KoljaB / RealtimeSTT

A robust, efficient, low-latency speech-to-text library with advanced voice activity detection, wake word activation and instant transcription.
MIT License
2.09k stars 190 forks source link

Docker is not working #110

Open IlyaShkurenko opened 2 months ago

IlyaShkurenko commented 2 months ago

Spent whole day to try this run by different ways and with no one had success. Always some errors. Here is the docker error python3: can't open file '/app/example_browserclient/server.py': [Errno 2] No such file or directory

IlyaShkurenko commented 2 months ago

Also receive this error once I said something Say something... Traceback (most recent call last): File "/Users/illiashkurenko/.pyenv/versions/3.10.11/lib/python3.10/site-packages/RealtimeSTT/tests/simple_test.py", line 6, in while (True): print(recorder.text(), end=" ", flush=True) File "/Users/illiashkurenko/.pyenv/versions/3.10.11/lib/python3.10/site-packages/RealtimeSTT/audio_recorder.py", line 893, in text return self.transcribe() File "/Users/illiashkurenko/.pyenv/versions/3.10.11/lib/python3.10/site-packages/RealtimeSTT/audio_recorder.py", line 844, in transcribe status, result = self.parent_transcription_pipe.recv() File "/Users/illiashkurenko/.pyenv/versions/3.10.11/lib/python3.10/multiprocessing/connection.py", line 250, in recv buf = self._recv_bytes() File "/Users/illiashkurenko/.pyenv/versions/3.10.11/lib/python3.10/multiprocessing/connection.py", line 414, in _recv_bytes buf = self._recv(4) File "/Users/illiashkurenko/.pyenv/versions/3.10.11/lib/python3.10/multiprocessing/connection.py", line 383, in _recv raise EOFError EOFError

KoljaB commented 2 months ago

Docker support was a PR, I have no clue about Linux. The EOFError seems to hint to the child process responsible for transcription might have terminated unexpectedly, closing the pipe before the parent process could read from it. I'd test faster_whisper installation separately first. Might create an exception in the transcribe method.

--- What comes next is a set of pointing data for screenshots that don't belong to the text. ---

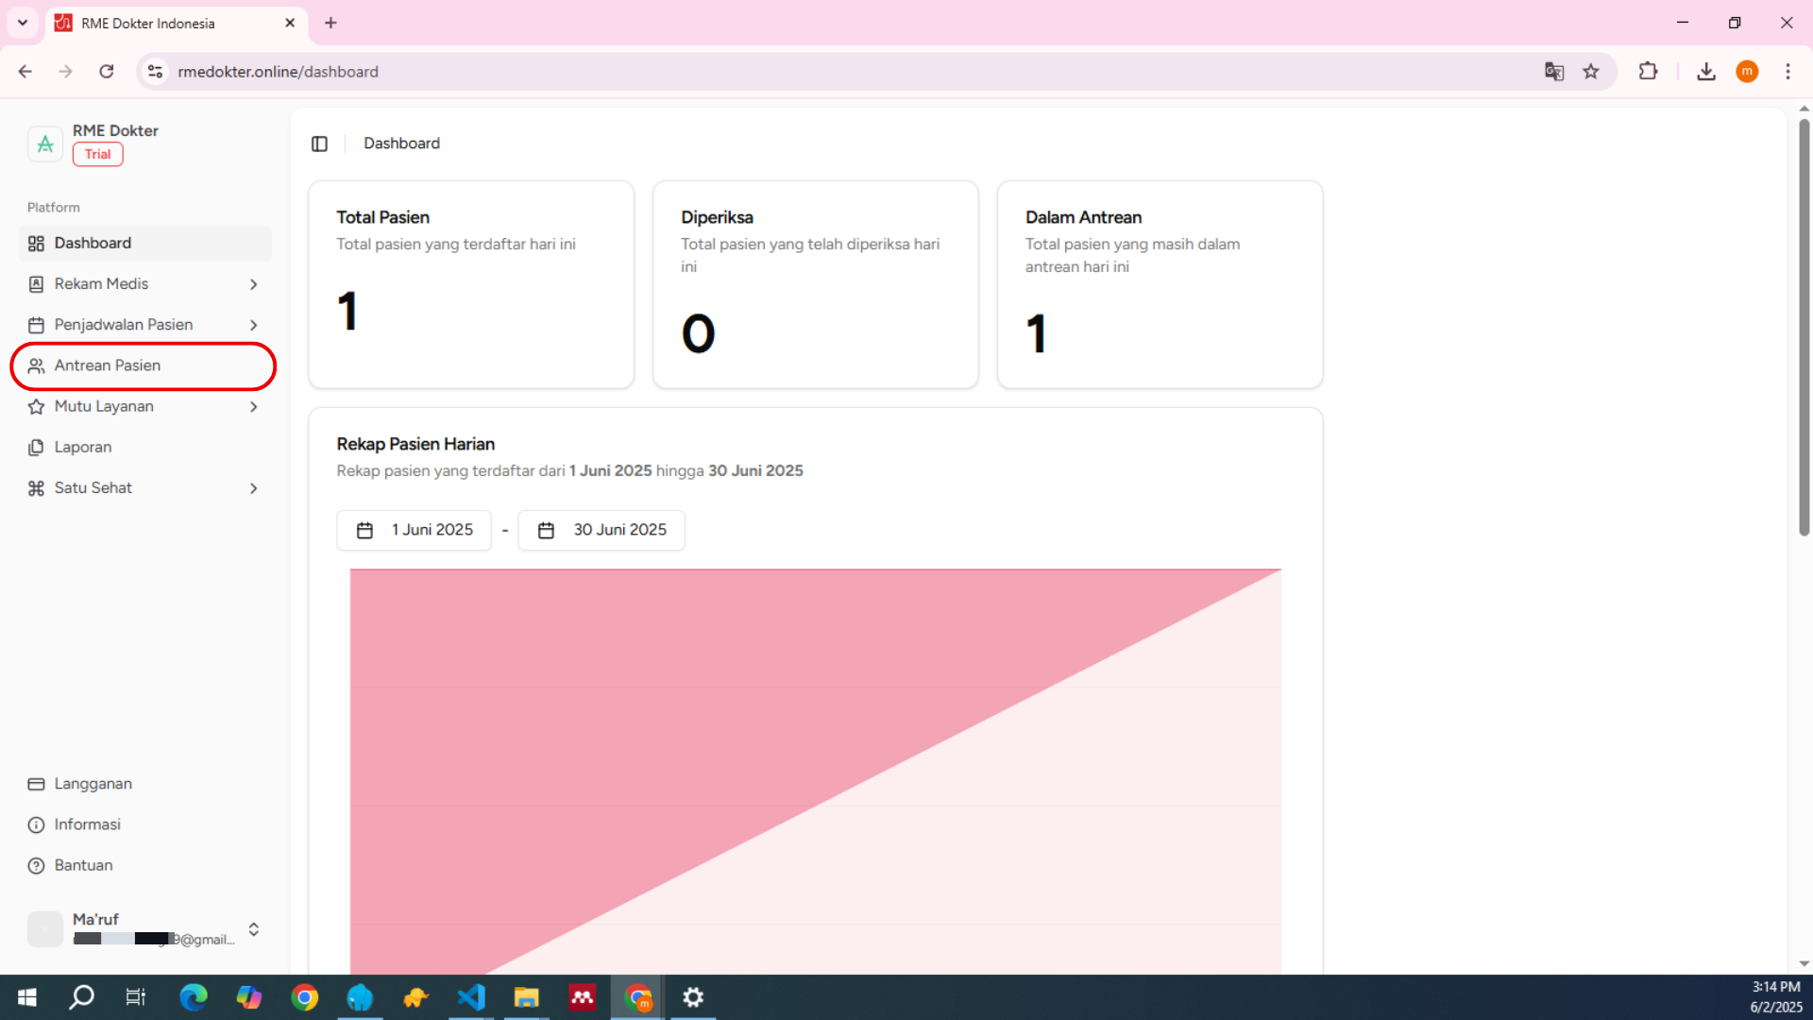The width and height of the screenshot is (1813, 1020).
Task: Bookmark this page with the star icon
Action: [x=1591, y=72]
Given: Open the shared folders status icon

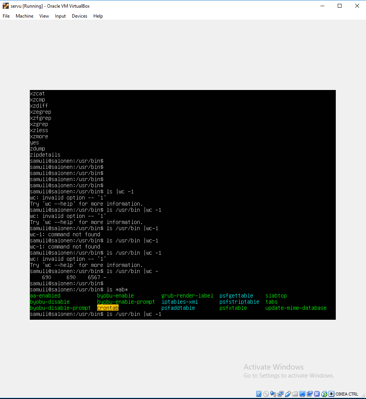Looking at the screenshot, I should coord(294,394).
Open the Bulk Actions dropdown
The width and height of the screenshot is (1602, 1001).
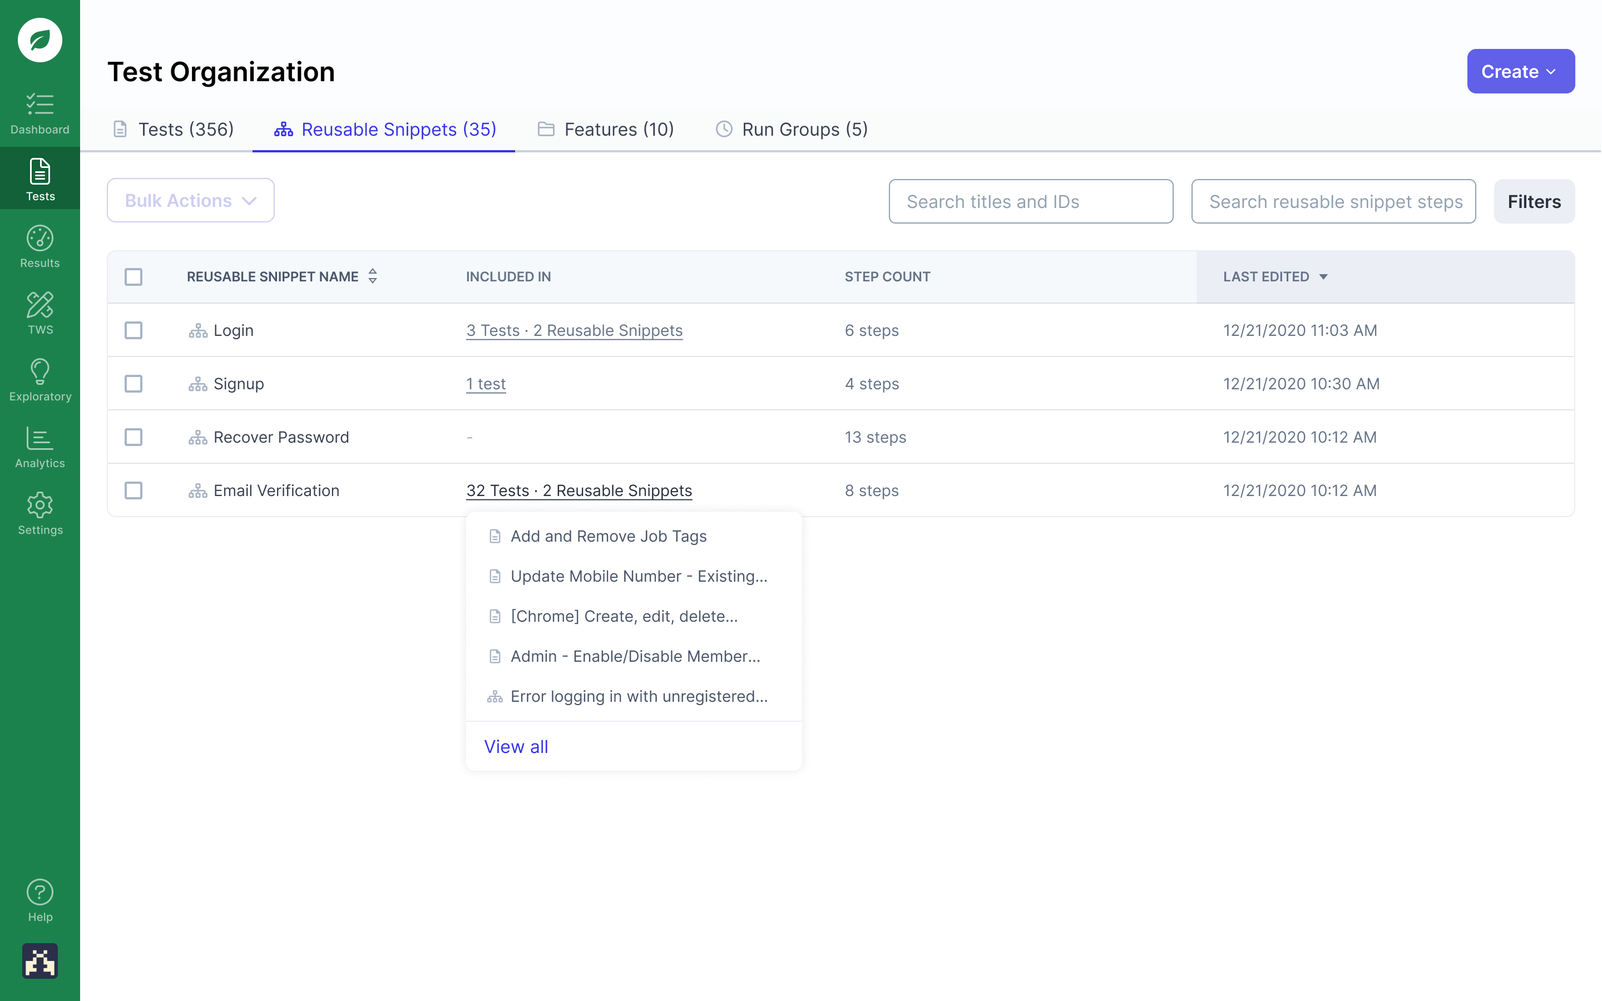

IlyaShkurenko commented 2 months ago

so how I can run it or from what this error depends on since someone don't have it?

KoljaB commented 2 months ago

The EOFError on this recv() call means the pipe was closed from the other end before sending back a response. The most probable reason is that the the transcription worker process is terminating unexpectedly before it can send a response, might be an unhandled exception causing it to exit before responding. Because of this I asked to test faster_whisper seperately. I assume faster_whisper does not run correctly and causes the thread to exit. Notice if faster_whisper fails we don't see logging here because transcription happens in the new process and it would print to it's invisible stdout. Might route that back to main stdout soon but that also can potentially introduce new problems.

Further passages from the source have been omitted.